Havia os magustos dos mais velhos, dos que apreciavam o calor do lume acesso e os magustos dos mais novos.

Os primeiros, quase sempre à noite, no aconchego da família, na altura numerosa, e no calor dos amigos, que eram também muitos, assavam as castanhas no assador de lata, muitas vezes um aproveitamento de um caldeiro velho, gasto pela cozedura das viendas e que, por erotismo, chamavam crica.
Os mais novos, na altura em número elevado, esperavam, com ansiedade, que chegasse o dia dos fiéis defuntos para cumprirem o ritual do magusto, nos castinheiros, normalmente, depois da missa.. A aguardente, de lavar a cara aos santos, a de menor teor de álcool, e a jeropia haviam de fazer boca para que as castanhas farinhudas escorregassem melhor.
Enquanto as raparigas espalhavam as castanhas em círculo, em cima da terra humedecida pelo tempo, os rapazes procuravam a lenha, se possível seca que iam dispondo com sabedoria e engenho em cima do magusto.
Havia sempre no grupo o ancião, aquele que mais habilidade tinha para arranhar as castanhas, cobertas pelas labaredas. Os momentos altos desta confraternização era quando as castanhas, que não haviam sido abertas, rebentavam, e saíam disparadas por entre as hastes das gestas e acertavam nos que estavam mais perto.
Terminada a assadura é que a festa ganhava todo o sabor e encanto. Estes magustos eram muitas vezes pretextos para acertar contas ou para ganhar coragem para pedir namoro, em casos de maior resistência. E, então, todos se apressavam, não tanto para fazer os bilhós, mas mais para enfuliçarem as mãos para se enfarruscarem. Os rapazes perseguiam as raparigas que pretendiam namorar e, às vezes, no enfuliçar da cara, podia ser que viesse mais qualquer coisa... Momentos de glória eram aqueles em que as raparigas conseguiam enfarruscar este ou aquele, sobretudo se tinha pretensões de galaroze. Das raparigas poderia dizer-se que as mais enfuliçadas eram as mais pretendidas. Rapariga enfuliçada era rapariga cobiçada.

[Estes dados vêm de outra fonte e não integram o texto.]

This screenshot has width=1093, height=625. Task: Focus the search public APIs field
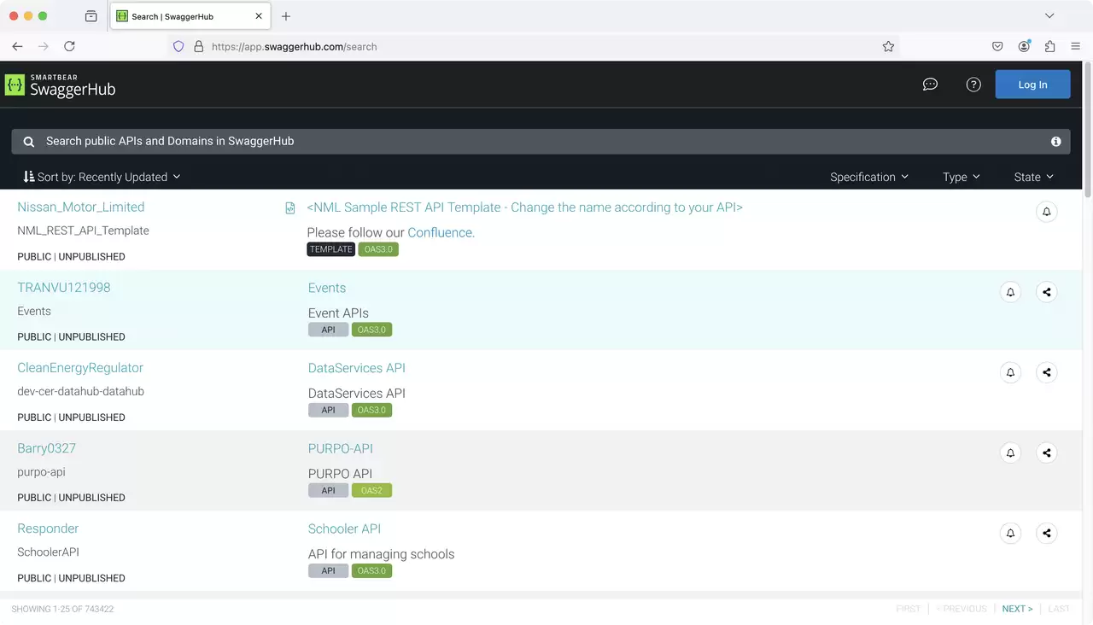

No meio do grupo, havia sempre os ingénuos ou iniciados, a quem os anciãos mandavam molhar uma gesta para abafar as castanhas já assadas. Quando regressavam, com a tarefa cumprida, restavam algumas folecras ou restos de castanhas mal assadas.
(De salientar que nestas festas não havia misturas de pessoas de estratos sociais diferentes. Normalmente as meninas, de estrato superior, ou aquelas que iam estudar que automaticamente subiam de estatuto, não se misturavam).
Cada grupo de jovens fazia o seu magusto com os do seu lugar. E, nesse dia, viam-se, aqui e além, nuvens de fumo leve e pacífico subir no céu pardacento, sinal de muita alegria e confraternização saudável.